Text shown
────────

Transformations of Data in Deterministic Modelling of Biological Networks


Agraz M., PURUTÇUOĞLU GAZİ V.

3rd International Conference on Applied Mathematics and Approximation Theory (AMAT), Ankara, Türkiye, 18 - 21 Mayıs 2015, cilt.441, ss.343-356 identifier identifier

  • Yayın Türü: Bildiri / Tam Metin Bildiri
  • Cilt numarası: 441
  • Doi Numarası: 10.1007/978-3-319-30322-2_24
  • Basıldığı Şehir: Ankara
  • Basıldığı Ülke: Türkiye
  • Sayfa Sayıları: ss.343-356
  • Orta Doğu Teknik Üniversitesi Adresli: Evet

Özet

The Gaussian graphical model (GGM) is a probabilistic modelling approach used in the system biology to represent the relationship between genes with an undirected graph. In graphical models, the genes and their interactions are denoted by nodes and the edges between nodes. Hereby, in this model, it is assumed that the structure of the system can be described by the inverse of the covariance matrix, Theta, which is also called as the precision, when the observations are formulated via a lasso regression under the multivariate normality assumption of states. There are several approaches to estimate Theta in GGM. The most well-known ones are the neighborhood selection algorithm and the graphical lasso (glasso) approach. On the other hand, the multivariate adaptive regression splines (MARS) is a non-parametric regression technique to model nonlinear and highly dependent data successfully. From previous simulation studies, it has been found that MARS can be a strong alternative of GGM if the model is constructed similar to a lasso model and the interaction terms in the optimal model are ignored to get comparable results with respect to the GGM findings. Moreover, it has been detected that the major challenge in both modelling approaches is the high sparsity of Theta due to the possible non-linear interactions between genes, in particular, when the dimensions of the networks are realistically large. In this study, as the novelty, we suggest the Bernstein operators, namely, Bernstein and Szasz polynomials, in the raw data before any lasso type of modelling and associated inference approaches. Because from the findings via GGM with small and moderately large systems, we have observed that the Bernstein polynomials can increase the accuracy of the estimates. Hence, in this work, we perform these operators firstly into the most well-known inference approaches used in GGM under realistically large networks. Then, we investigate the assessment of these transformations for the MARS modelling as the alternative of GGM again under the same large complexity. By this way, we aim to propose these transformation techniques for all sorts of modellings under the steady-state condition of the protein-protein interaction networks in order to get more accurate estimates without any computational cost. In the evaluation of the results, we compare the precision and F-measures of the simulated datasets.

────────

Entries supplied
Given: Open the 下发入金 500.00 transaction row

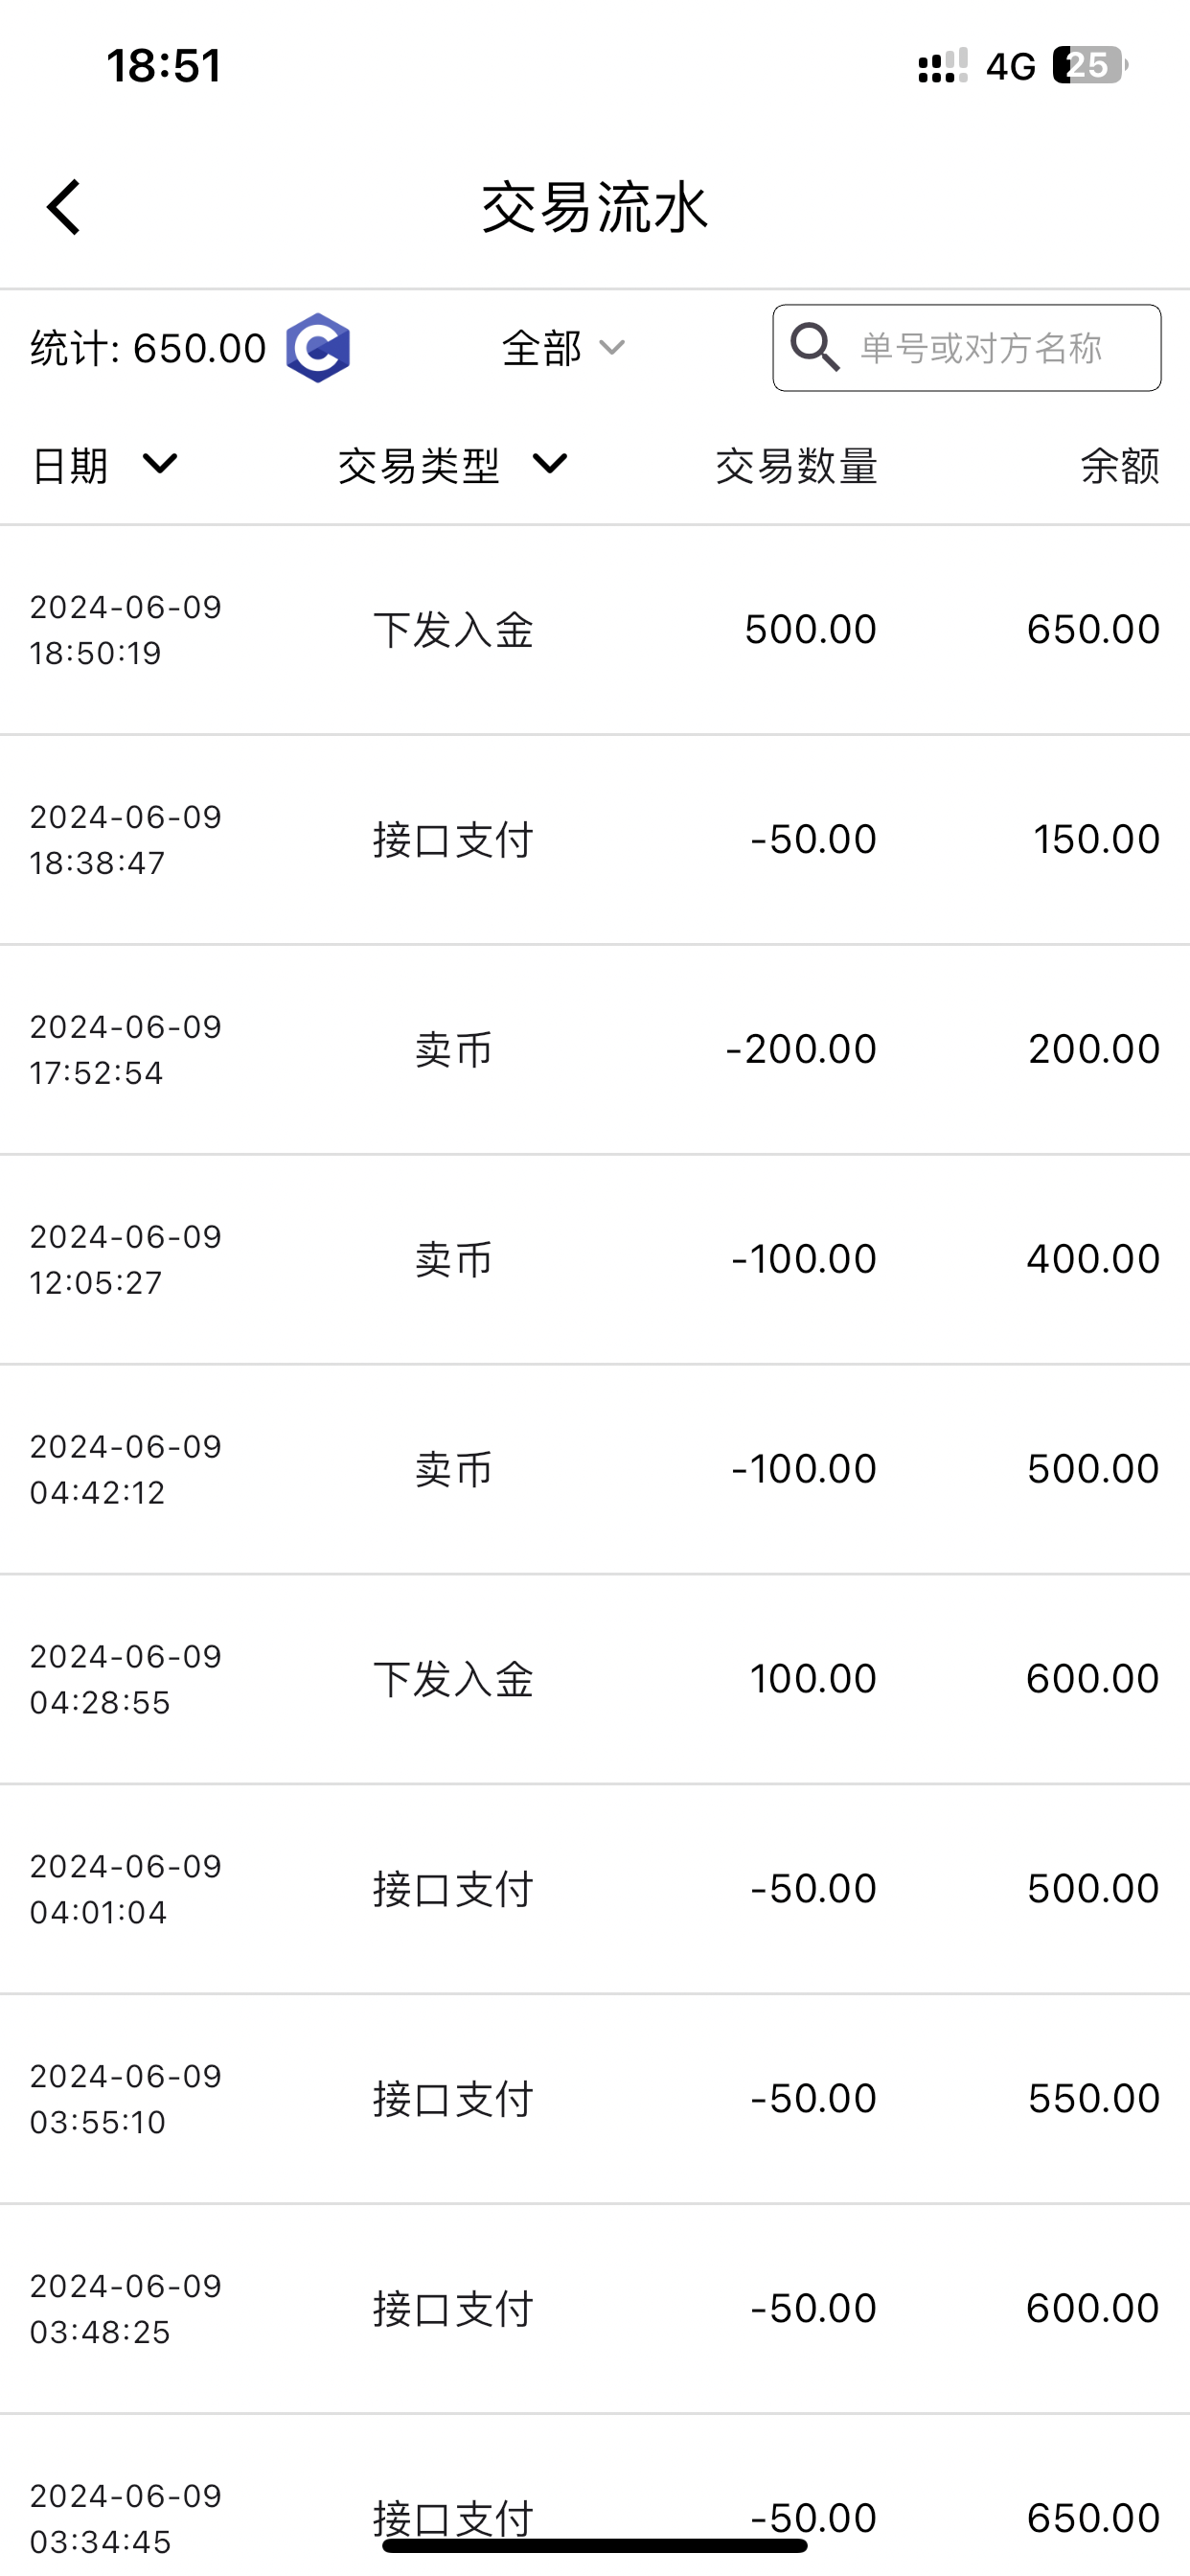Looking at the screenshot, I should (x=595, y=630).
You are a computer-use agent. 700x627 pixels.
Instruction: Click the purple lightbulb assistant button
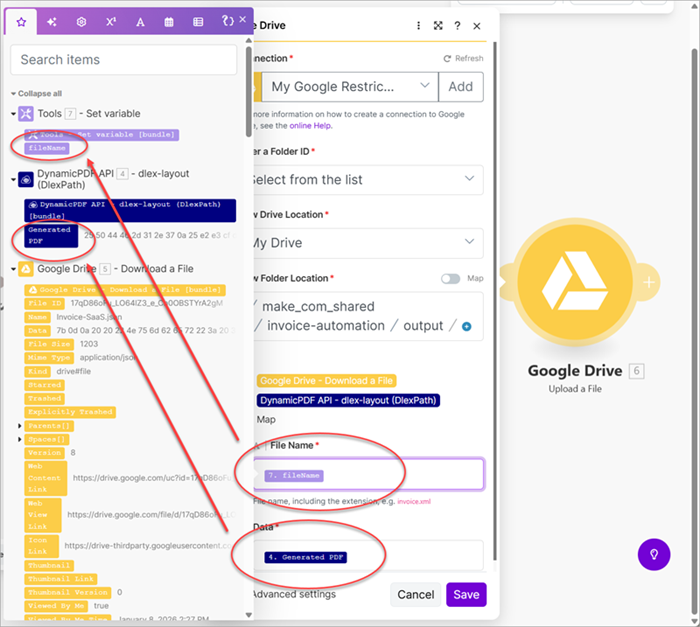click(654, 554)
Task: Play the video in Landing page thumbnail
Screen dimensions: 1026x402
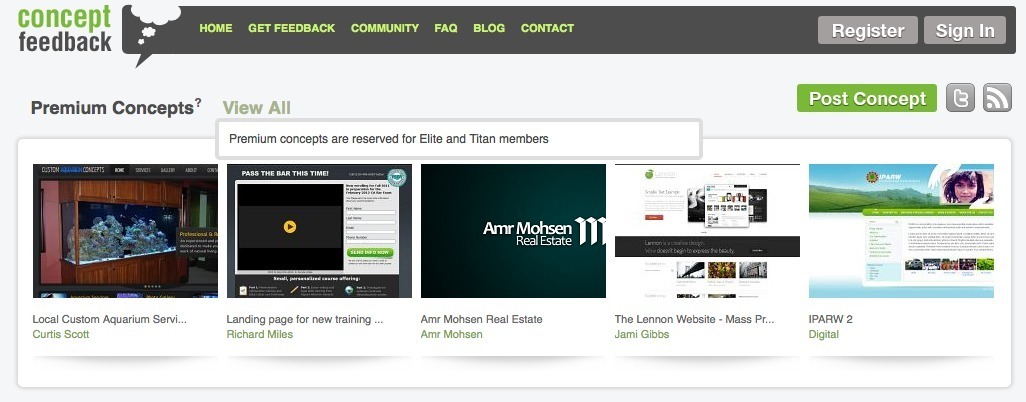Action: click(x=290, y=227)
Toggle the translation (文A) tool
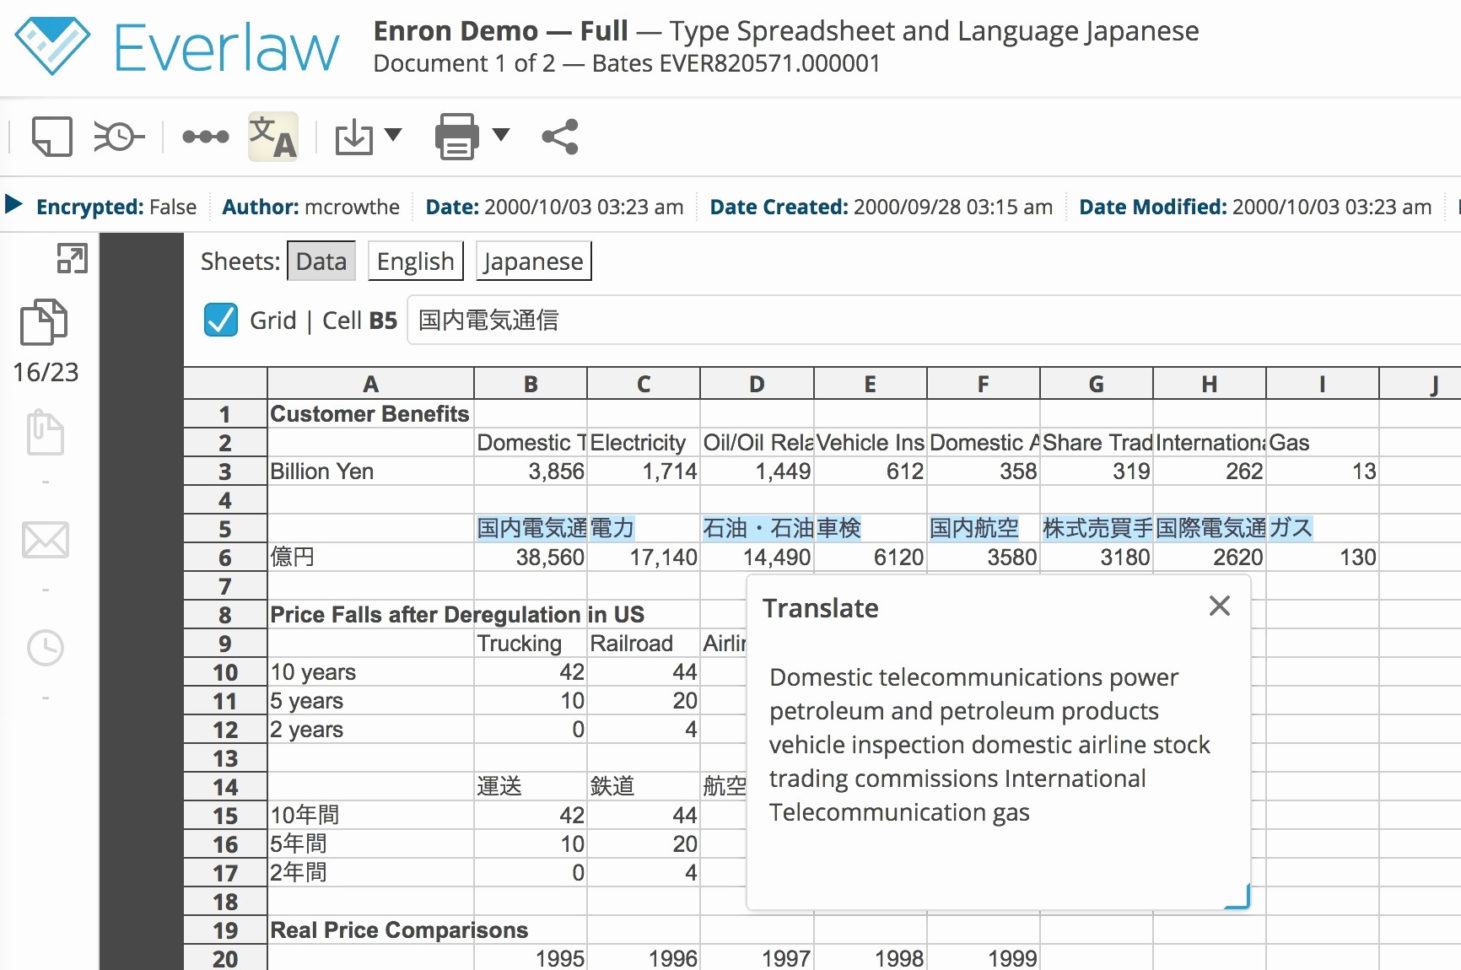1461x970 pixels. (x=272, y=136)
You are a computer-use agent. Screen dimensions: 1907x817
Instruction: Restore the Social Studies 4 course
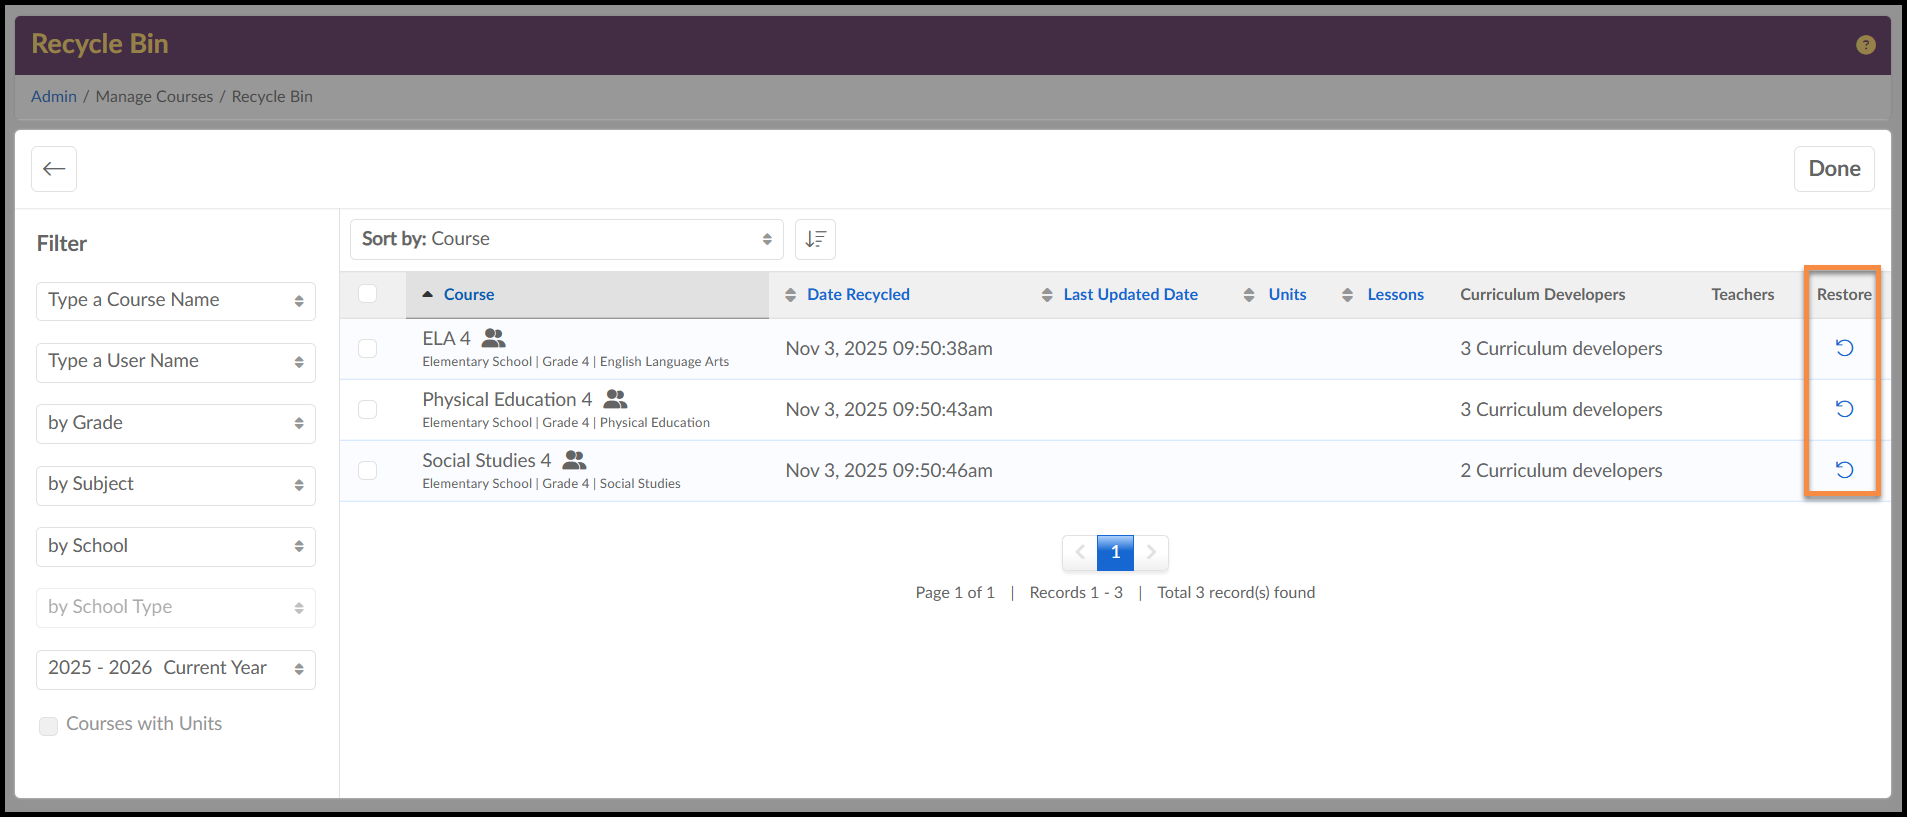[1844, 470]
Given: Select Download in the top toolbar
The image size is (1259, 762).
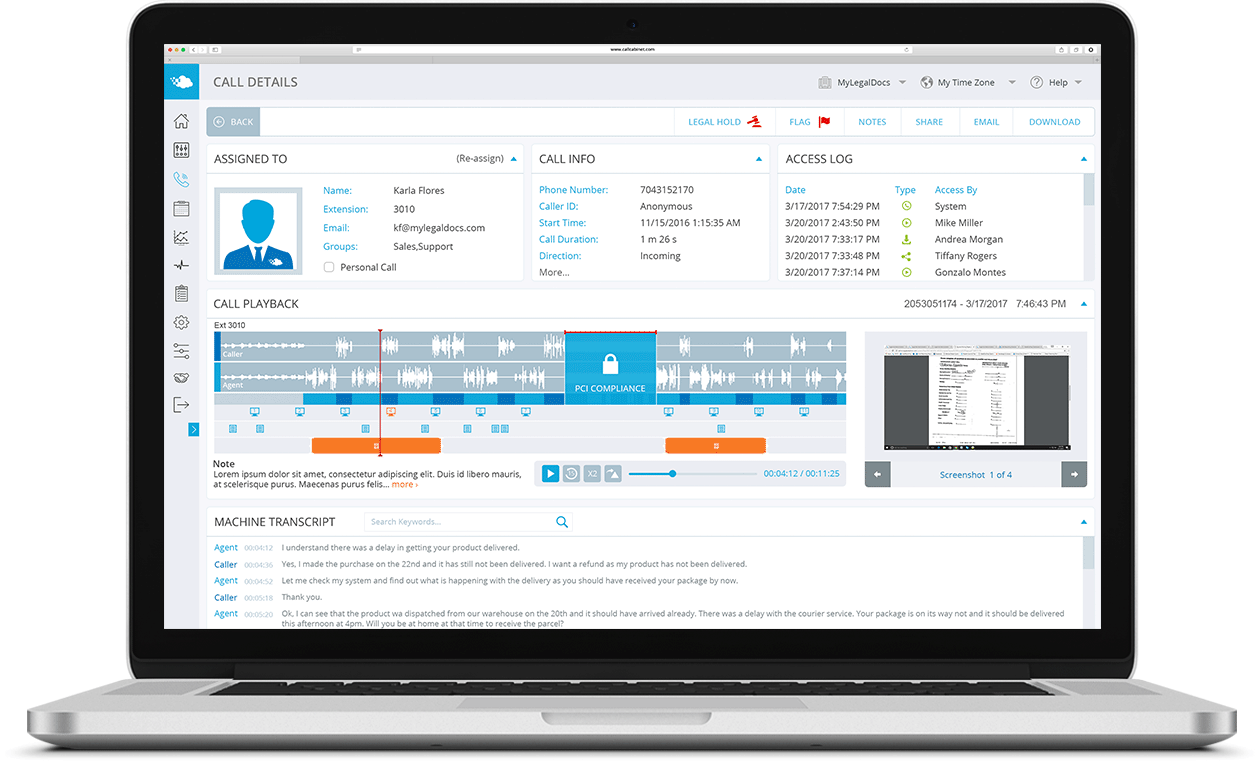Looking at the screenshot, I should 1054,122.
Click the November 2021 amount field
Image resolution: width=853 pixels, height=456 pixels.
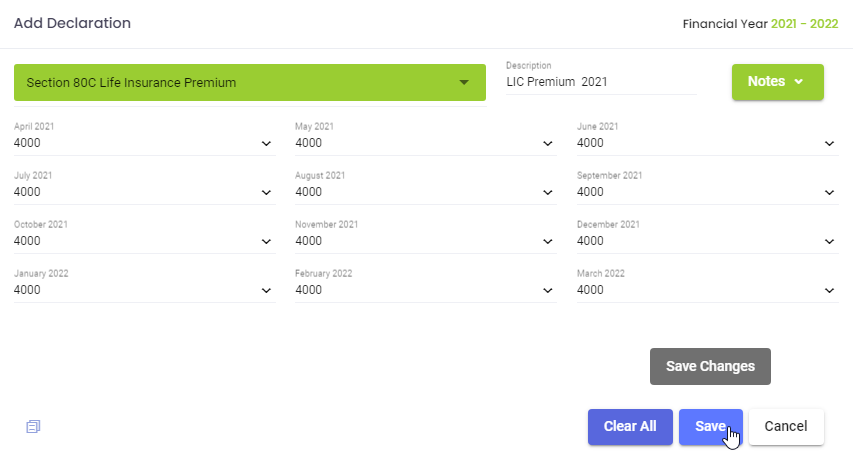(425, 241)
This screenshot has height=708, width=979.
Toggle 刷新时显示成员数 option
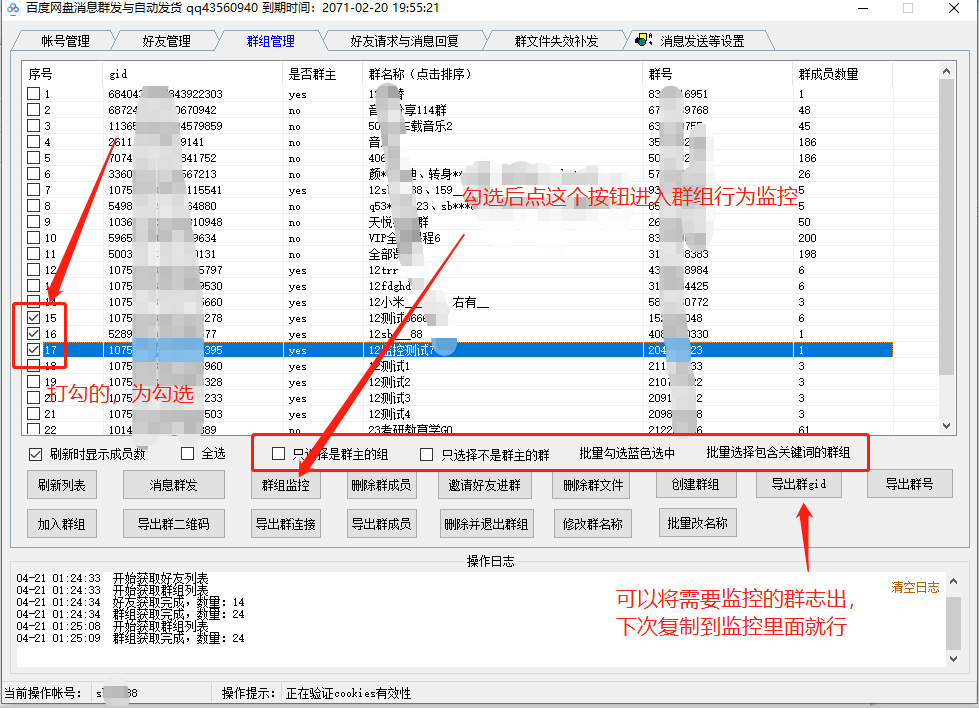click(x=35, y=454)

────────

Action item
According to the conference paper page, which two Bernstein operators do the authors suggest applying to the raw data?

Written answer
Bernstein and Szasz polynomials.